The Film: Maniac (1980) Buy the 30th Anniversary Edition From CHUD

The Principals: William Lustig (director), Joe Spinell, Caroline Munro, Gail Lawrence, Tom Savini, Nelia Bacmeister

The Premise: Frank Zito (Spinell) is a middle-aged Italian-American slumming it in the pits of 1980 New York. In addition to a weight problem, Frank also has a little bit of a scalping-women-and-using-their-hair-as-wigs-for-his-mannequins problem. But he’s working it out. Sort of. Not really.

Ron Jeremy’s long lost brother was never gifted at interior design.

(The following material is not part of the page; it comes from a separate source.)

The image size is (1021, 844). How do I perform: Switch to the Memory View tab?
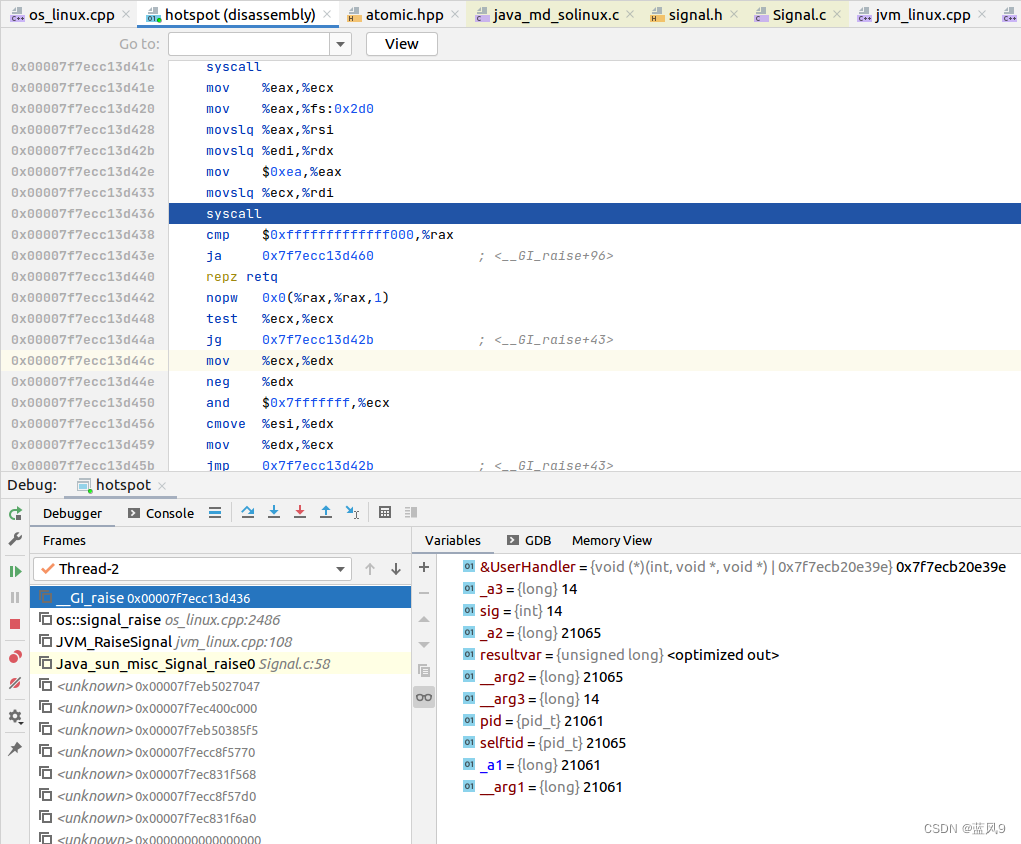coord(611,540)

Is it Good? A difficult question to answer. There’s a goodly bit of sadism at play, as Lustig’s story is told from the perspective of the killer. Frank Zito is Norman Bates minus the cross-dressing plus an apartment / scalp dungeon in the city. When the killings amp up and the city realizes there’s a deranged psychopath on the loose, it’s easy to draw comparisons to the Son of Sam murders of the late 1970s.

The cesspool of early 80s New York, particularly Times Square, is the perfect setting for a story like this. Lustig films the seedy underbelly like it’s going out of style which, as we know now, it was. This is New York at a time when brown bagging it through central park wasn’t frowned upon by city-dwellers and tourists. So location’s a big part of it.

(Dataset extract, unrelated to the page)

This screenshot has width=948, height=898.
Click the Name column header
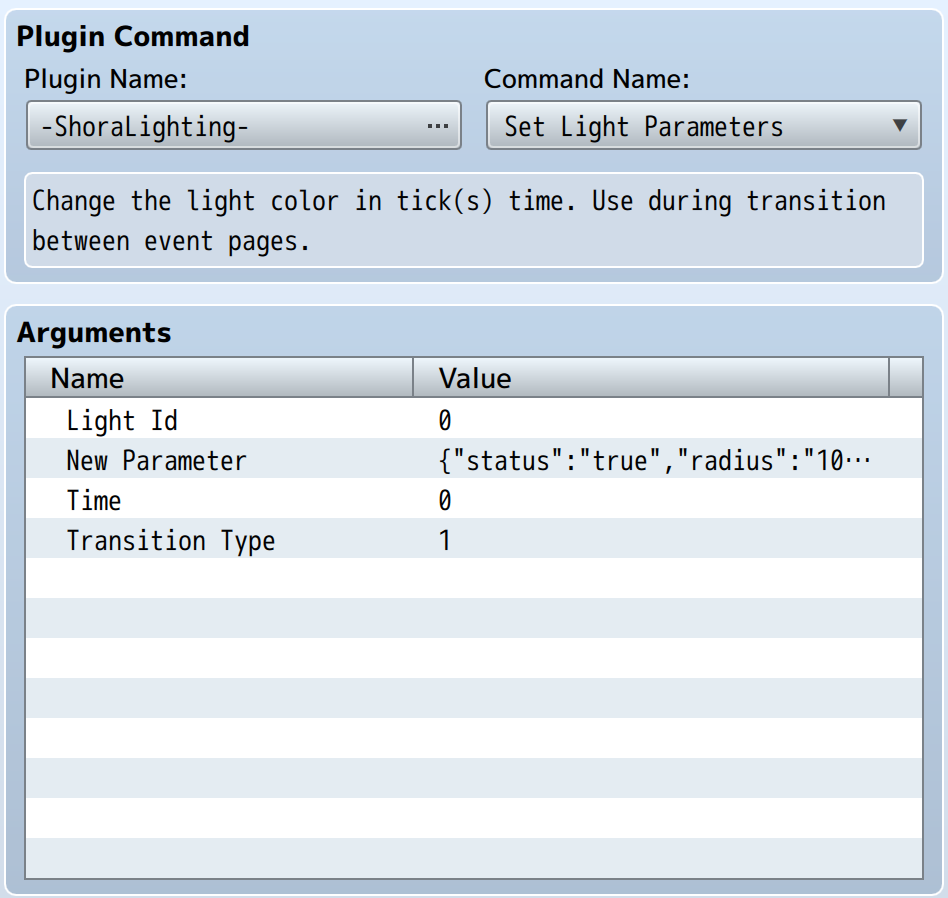click(219, 378)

But it also adds to a grittiness that borders on overwhelming at parts. There’s no moralistic message to the film and the viewer is completely without a safety net. Personally, I enjoy that sort of film as it becomes something of a deranged endurance test. And your stomach will be put to the test, as Lustig unflinchingly focuses in on Frank’s many scalpings and stabbings. It’d be almost comical watching a grown man living alone hammering a wig to his beloved mannequin, but when that wig is human flesh torn from a woman’s scalp, well, it gets complicated.

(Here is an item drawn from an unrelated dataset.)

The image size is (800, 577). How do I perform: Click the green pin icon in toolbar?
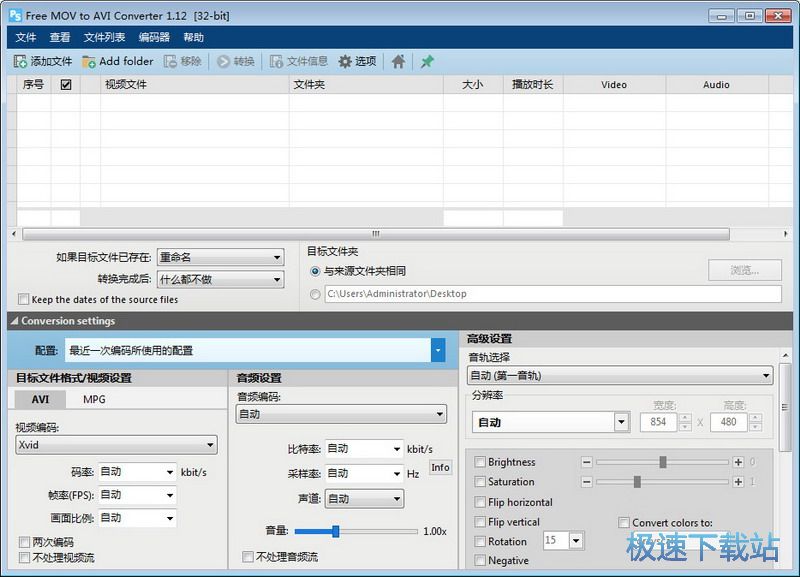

Also tested is your patience. At 87 minutes the film still feels too long. Frank’s not a bucket of laughs in his down time and, as the story doesn’t reach far beyond Frank knocking off victims, it becomes something of a tedious exercise, albeit mildly compelling in stretches.

Is it Worth a Look? Sure, why not? The effects are done by Tom Savini (who also makes a cameo before his head gets blown off), so you know the gore’s going to be top notch. There’s a moment in the final seconds that’s clearly homaging the master’s work in Dawn of the Dead, and it’s a beautiful thing indeed.

What, you don’t recognize Tom Savini?

Adding to the worthwhileness of it all is an incredible synth-heavy score from Jay Chattaway – which I’d put up against the best of early-period Carpenter scores.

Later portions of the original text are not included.